Rejeter la responsabilité du réchauffement climatique sur le citoyen individuel est se tromper de cible. Certes, chacun de nous doit essayer de suivre un mode de vie respectueux de l’environnement, mais la responsabilité des grandes industries émettrices de CO2 – selon le rapport GIEC, les émissions globales de l’industrie devraient diminuer de 50-80% si l’on veut limiter le réchauffement à moins de 2°C d’ici 2050 – est engagée et elles devront supporter la majeure partie des mesures correctives.
Sur le plan technologique, beaucoup a été déjà fait. Les productions d’énergie solaires et éoliennes ont augmenté de manière significative, allant jusqu’à concurrencer les énergies nucléaires et hydroélectriques. La multiplication des voitures électriques sur nos routes est remarquable et le nombre de véhicules « propres » va sans doute augmenter drastiquement dans les années à venir. L’apparition, pour l’instant timide, de voitures propulsées par des piles à combustible à l’hydrogène est programmée. Encore plus réjouissant, plusieurs pays occidentaux ont affirmé leur but de devenir indépendants des combustibles fossiles dans les prochaines années. Au niveau des entreprises, certaines sont plus conscientes de l’urgence de la situation que les gouvernements et ont déjà œuvré dans cette direction, comme le démontre l’article publié dans la Méduse « Pollution aérienne, les promesses de United Airlines », qui fait état des efforts d’une compagnie aérienne américaine pour s’engager dans le combat écologique.
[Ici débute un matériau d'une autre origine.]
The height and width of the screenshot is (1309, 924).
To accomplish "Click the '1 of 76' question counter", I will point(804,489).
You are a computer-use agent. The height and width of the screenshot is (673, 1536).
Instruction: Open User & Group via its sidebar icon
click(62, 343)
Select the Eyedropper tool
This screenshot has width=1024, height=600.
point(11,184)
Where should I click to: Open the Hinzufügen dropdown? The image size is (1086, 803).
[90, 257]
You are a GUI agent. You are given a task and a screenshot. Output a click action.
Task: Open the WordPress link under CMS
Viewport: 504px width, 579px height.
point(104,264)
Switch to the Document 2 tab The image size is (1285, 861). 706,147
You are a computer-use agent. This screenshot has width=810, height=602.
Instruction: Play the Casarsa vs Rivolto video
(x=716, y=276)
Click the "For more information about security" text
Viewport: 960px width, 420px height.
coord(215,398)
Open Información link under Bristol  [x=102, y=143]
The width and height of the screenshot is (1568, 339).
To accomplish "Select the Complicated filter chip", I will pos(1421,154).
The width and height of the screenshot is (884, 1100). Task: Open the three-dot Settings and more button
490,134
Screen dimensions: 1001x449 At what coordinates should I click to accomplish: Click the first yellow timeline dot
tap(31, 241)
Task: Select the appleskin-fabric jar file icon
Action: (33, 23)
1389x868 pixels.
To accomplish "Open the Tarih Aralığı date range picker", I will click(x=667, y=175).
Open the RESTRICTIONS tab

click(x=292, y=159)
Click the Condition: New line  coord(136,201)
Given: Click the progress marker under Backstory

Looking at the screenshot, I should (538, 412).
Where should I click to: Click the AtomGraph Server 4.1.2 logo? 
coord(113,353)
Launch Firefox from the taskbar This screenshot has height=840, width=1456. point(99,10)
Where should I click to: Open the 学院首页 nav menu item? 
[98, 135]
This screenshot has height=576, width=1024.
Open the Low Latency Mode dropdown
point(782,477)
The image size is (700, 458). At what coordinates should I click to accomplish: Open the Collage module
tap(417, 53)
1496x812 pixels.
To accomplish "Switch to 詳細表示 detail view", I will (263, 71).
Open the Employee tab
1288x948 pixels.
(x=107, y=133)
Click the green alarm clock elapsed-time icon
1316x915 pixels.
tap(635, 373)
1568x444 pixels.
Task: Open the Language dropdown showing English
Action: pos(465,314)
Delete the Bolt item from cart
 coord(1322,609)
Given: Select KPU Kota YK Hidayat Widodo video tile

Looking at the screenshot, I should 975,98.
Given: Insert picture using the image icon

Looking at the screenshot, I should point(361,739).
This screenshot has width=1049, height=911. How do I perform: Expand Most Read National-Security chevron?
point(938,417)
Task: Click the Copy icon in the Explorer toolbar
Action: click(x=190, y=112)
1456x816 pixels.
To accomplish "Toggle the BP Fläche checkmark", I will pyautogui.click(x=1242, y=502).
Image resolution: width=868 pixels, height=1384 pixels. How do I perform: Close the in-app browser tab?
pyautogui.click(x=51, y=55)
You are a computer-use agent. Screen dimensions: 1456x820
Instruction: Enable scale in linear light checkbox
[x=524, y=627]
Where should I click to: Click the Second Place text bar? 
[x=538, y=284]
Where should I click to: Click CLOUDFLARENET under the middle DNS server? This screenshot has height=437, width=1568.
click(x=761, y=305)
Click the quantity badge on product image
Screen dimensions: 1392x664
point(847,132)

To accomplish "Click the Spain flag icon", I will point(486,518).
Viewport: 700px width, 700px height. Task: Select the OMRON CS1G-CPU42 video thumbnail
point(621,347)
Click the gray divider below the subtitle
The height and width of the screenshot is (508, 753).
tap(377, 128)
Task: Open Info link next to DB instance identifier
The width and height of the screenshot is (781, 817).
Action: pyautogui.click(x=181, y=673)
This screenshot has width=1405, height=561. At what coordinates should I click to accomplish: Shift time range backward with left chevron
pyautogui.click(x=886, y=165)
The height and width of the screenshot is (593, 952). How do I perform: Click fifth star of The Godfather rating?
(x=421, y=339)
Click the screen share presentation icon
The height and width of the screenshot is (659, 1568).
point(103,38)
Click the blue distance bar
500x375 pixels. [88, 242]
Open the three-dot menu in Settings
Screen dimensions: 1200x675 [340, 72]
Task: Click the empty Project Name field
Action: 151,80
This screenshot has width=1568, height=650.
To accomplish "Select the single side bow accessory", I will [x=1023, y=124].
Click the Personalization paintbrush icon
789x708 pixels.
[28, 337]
Mais il ne faut pas oublier que plusieurs industries «sales» (production de ciment et d’acier, production d’électricité à partir de combustibles fossiles – en particulier le charbon) ainsi que certains moyens de transport et de chauffage devront être «décarbonisés» moyennant des investissements importants financés par exemple par la taxe carbone, des réglementations et autres subventions.
Pourtant, tout n’est pas à jeter. Dans un futur proche, en tenant compte de l’évolution actuelle et en faisant preuve d’un peu de pragmatisme, des formes de production d’énergie non renouvelable pourraient être inclues dans le paysage énergétique telles que l’énergie nucléaire et le gaz naturel muni de systèmes de captures du carbone. Une autre technique plus délicate, la géo-ingénierie solaire, est mentionnée par le GIEC, mais ses effets ne sont pas encore maitrisés et cette technologie doit continuer à être évaluée avec prudence car elle pourrait mener à des déséquilibres dangereux et irréparables. Il est donc impératif de poursuivre dans ces directions en investissant massivement dans la R&D, y compris pour certaines formes d’énergies conventionnelles peu polluantes climatologiquement parlant.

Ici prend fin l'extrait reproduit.